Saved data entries
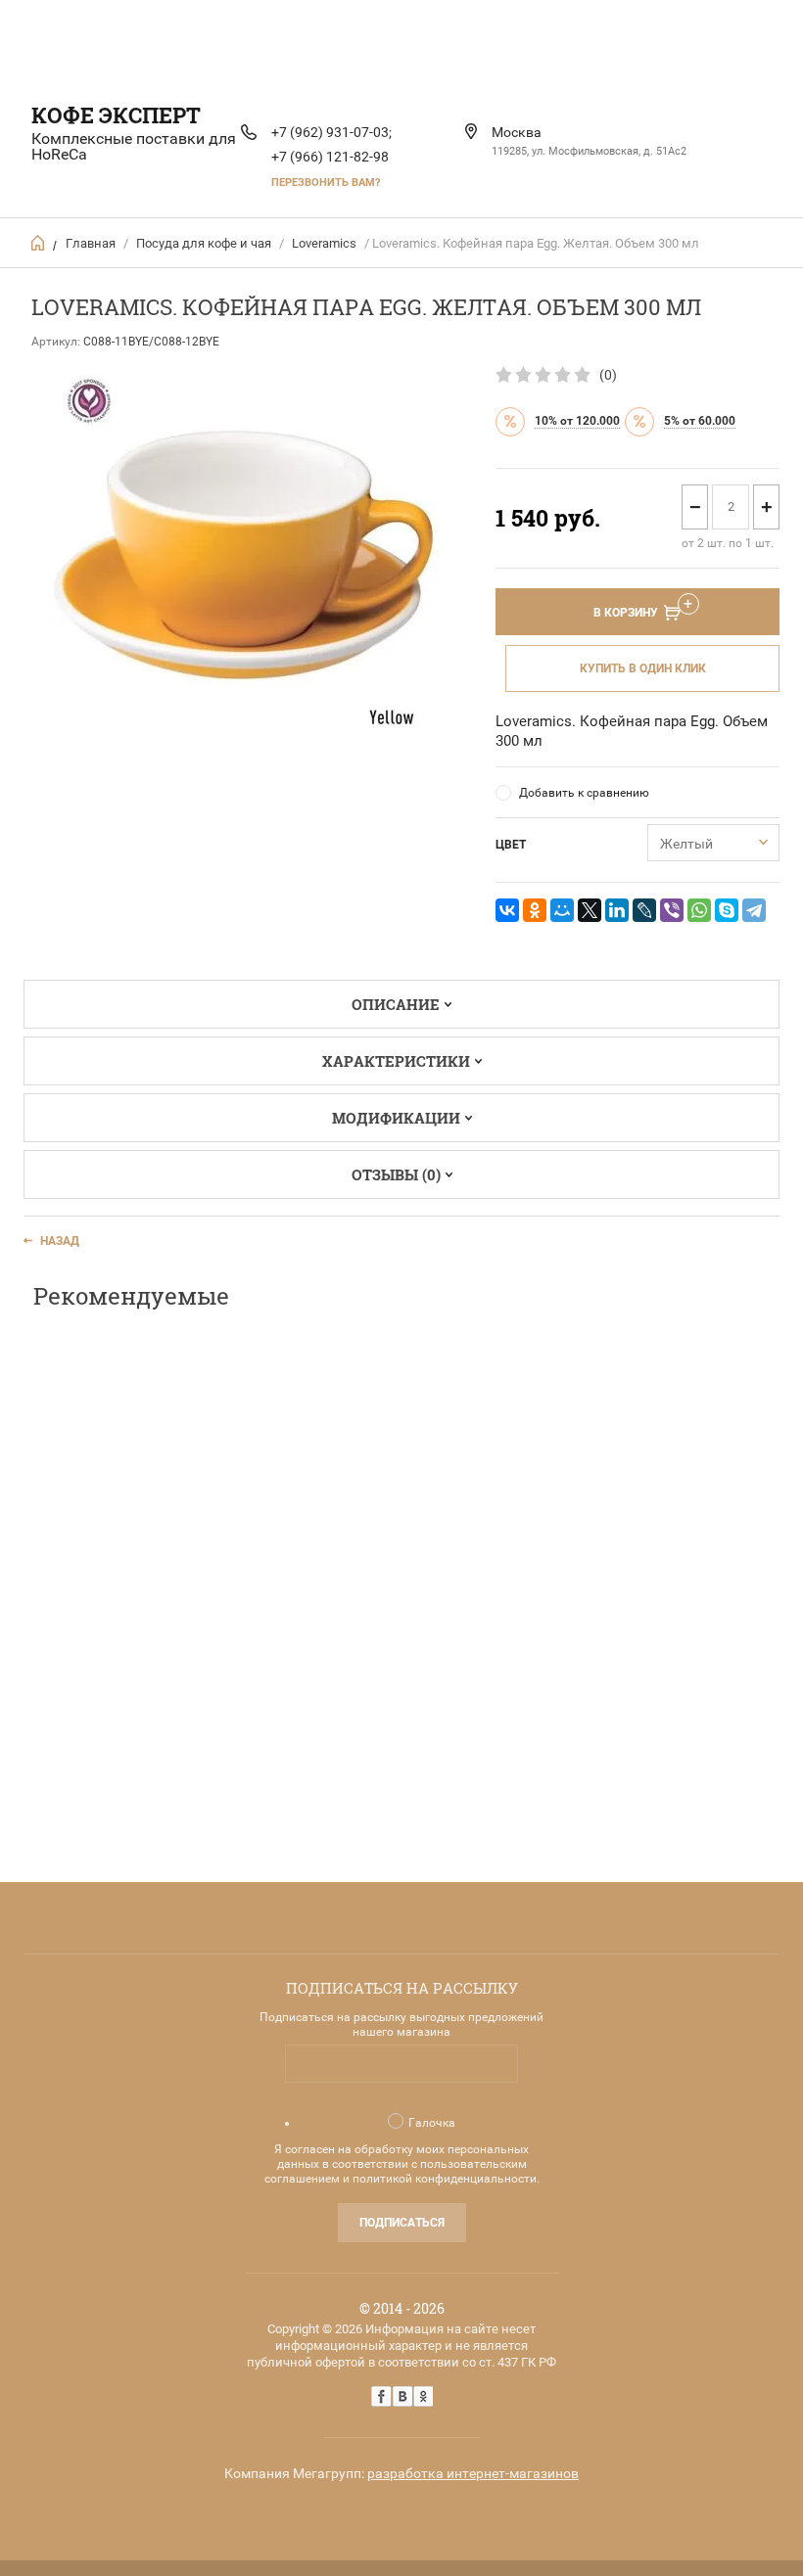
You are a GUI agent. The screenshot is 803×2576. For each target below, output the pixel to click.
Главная (91, 243)
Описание (396, 1004)
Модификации (396, 1117)
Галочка (431, 2123)
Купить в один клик (643, 668)
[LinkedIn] (617, 910)
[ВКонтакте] (507, 910)
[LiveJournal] (644, 910)
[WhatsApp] (699, 910)
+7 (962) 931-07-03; (331, 132)
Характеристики (396, 1061)
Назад (59, 1241)
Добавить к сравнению (584, 793)
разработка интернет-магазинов (473, 2473)
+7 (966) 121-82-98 (330, 156)
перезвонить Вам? (325, 182)
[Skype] (726, 910)
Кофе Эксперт (116, 115)
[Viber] (672, 910)
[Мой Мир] (562, 910)
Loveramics (324, 243)
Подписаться (402, 2223)
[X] (589, 910)
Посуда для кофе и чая (203, 243)
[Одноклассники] (534, 910)
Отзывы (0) (396, 1174)
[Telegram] (754, 910)
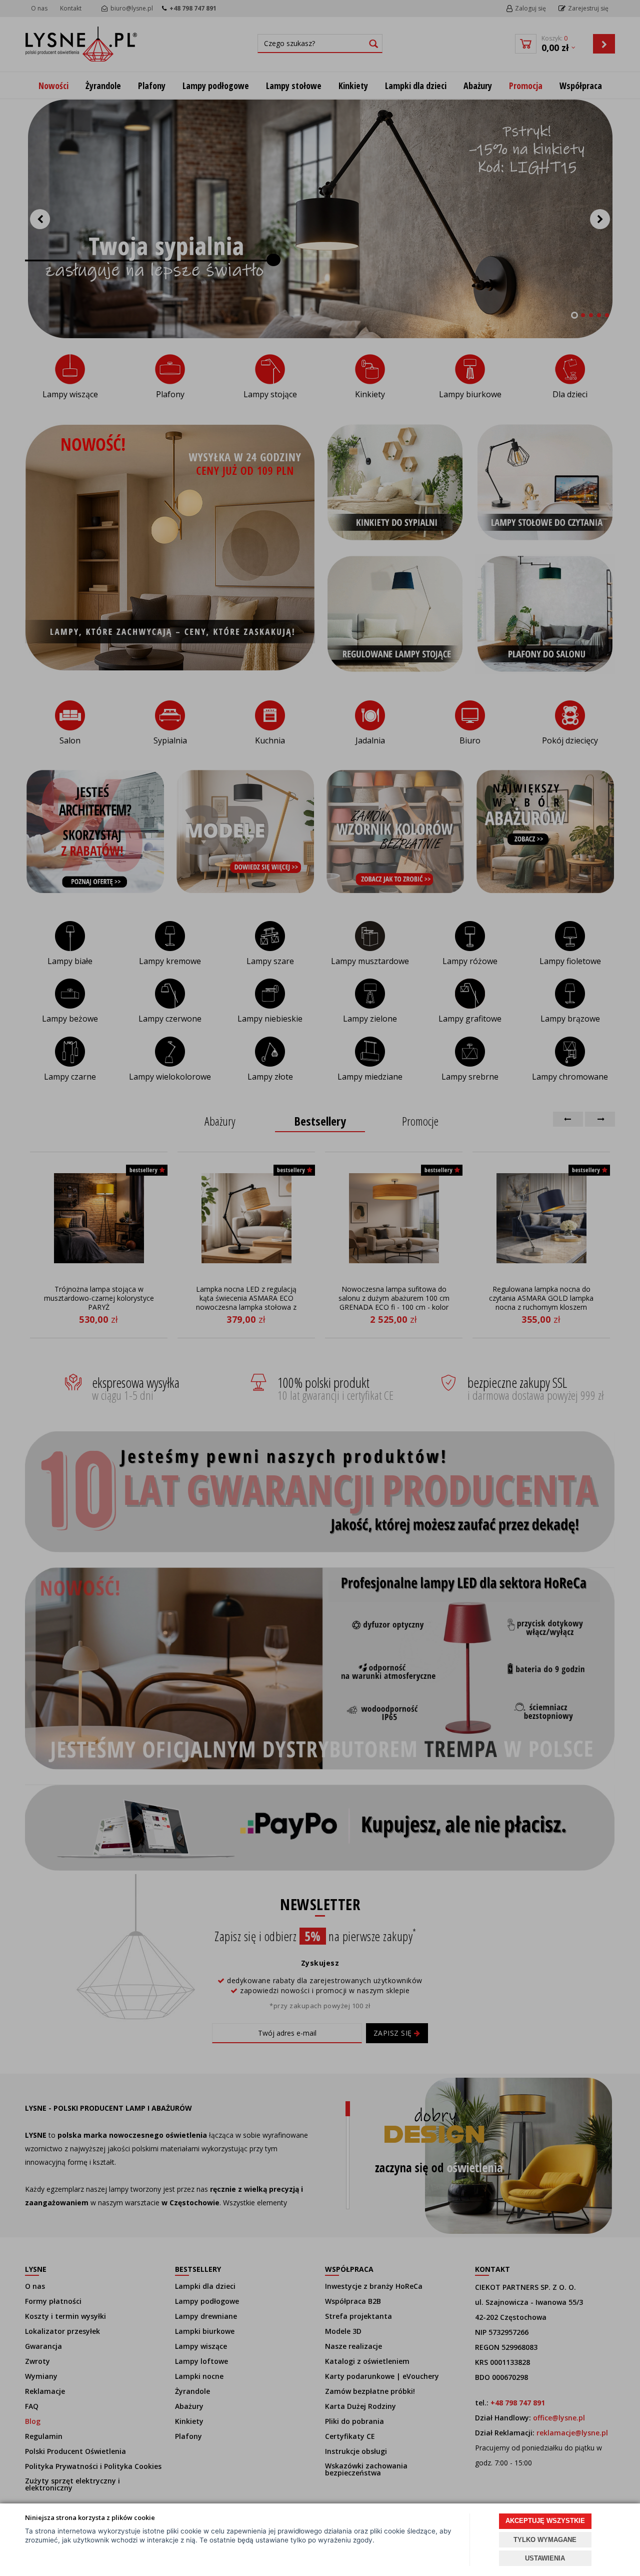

■ The task
All of the data above must be printed exactly, minus its pictures.

■ Written answer
You are a GUI agent. The screenshot is 803×2576. For each target below, output the pixel to click.
Главная (91, 243)
Описание (396, 1004)
Модификации (396, 1117)
Галочка (431, 2123)
Купить в один клик (643, 668)
[LinkedIn] (617, 910)
[ВКонтакте] (507, 910)
[LiveJournal] (644, 910)
[WhatsApp] (699, 910)
+7 (962) 931-07-03; (331, 132)
Характеристики (396, 1061)
Назад (59, 1241)
Добавить к сравнению (584, 793)
разработка интернет-магазинов (473, 2473)
+7 (966) 121-82-98 (330, 156)
перезвонить Вам? (325, 182)
[Skype] (726, 910)
Кофе Эксперт (116, 115)
[Viber] (672, 910)
[Мой Мир] (562, 910)
Loveramics (324, 243)
Подписаться (402, 2223)
[X] (589, 910)
Посуда для кофе и чая (203, 243)
[Одноклассники] (534, 910)
Отзывы (0) (396, 1174)
[Telegram] (754, 910)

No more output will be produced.